The fourth challenge was post-handover maintenance. Users needed basic capability in cabling management, device status checks, UPS operation, conferencing system use, and server or storage identification. Training had to support maintenance rather than only demonstrate features.

Management Approach

Turning Procurement into Operational Readiness

I tracked delivery through nine states: arrival, installation, configuration, network access, cutover, testing, trial operation, training, and handover. Each device category had to show not only quantity, but also power-on status, connectivity, functional verification, and maintenance evidence.

Treating Network Cutover as a Key Risk

For cabling and switching work, I focused on line migration, riser aggregation, fiber uplinks, port labels, and overall cutover. Before cutover, diagrams, equipment lists, and test steps were confirmed. After cutover, connectivity, redundancy, and overall operation were verified.

Separating Evidence by Delivery Line

Switching work emphasized cabling, device installation, hardware redundancy, system testing, and network training. Office and network equipment work emphasized delivery inspection, installation, trial operation, and training for UPS, conferencing, servers, storage, and network hardware. Both lines were closed separately and archived together.

Using Trial Operation to Verify Stability

A single power-on test was not enough. Trial operation was used to observe network access, device status, conferencing usage, UPS behavior, and core equipment stability. Trial evidence was linked with delivery inspection, implementation plans, and training records.

Training for Maintenance Scenarios

Training covered cabling basics, network topology, line and port management, fault identification, UPS parameters, conferencing operations, and basic server and storage maintenance. The goal was to make handover practical, not only formal.

Outcome

The project completed installation, testing, trial operation, and training for switching, cabling, office equipment, network equipment, and supporting infrastructure. Both delivery lines produced implementation plans, equipment lists, delivery inspection records, trial-operation materials, training summaries, and acceptance evidence.

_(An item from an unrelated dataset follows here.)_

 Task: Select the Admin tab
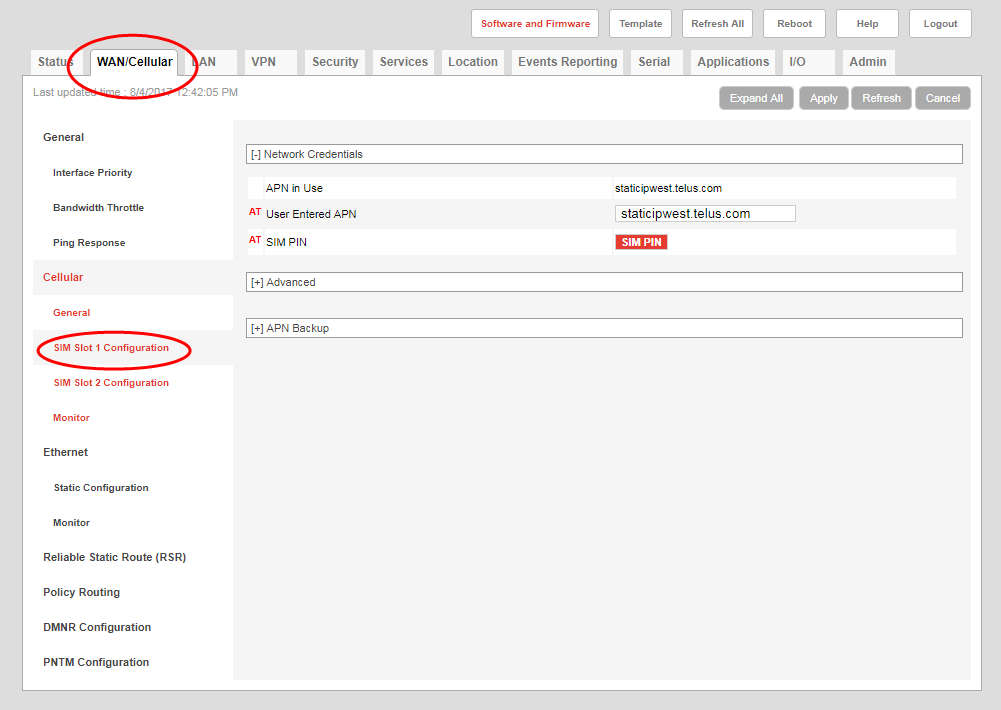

From a management perspective, the project reduced the gap between equipment delivery and actual usability. Network cutover control, line-specific acceptance, and maintenance-oriented training improved operational controllability after handover.

Reusable Lessons

Infrastructure equipment projects should not be managed only by procurement lists. Arrival, installation, configuration, access, testing, trial operation, and training together create operational readiness.

Network cutover should be managed as a risk item. Cabling, ports, redundancy, uplinks, and connectivity tests need closed evidence.

Mixed equipment projects need line-specific acceptance. Switching, office devices, conferencing, UPS, servers, and storage have different completion criteria. Training should support maintenance transfer. After project closure, the user team should be able to perform basic operation, judgment, and daily maintenance.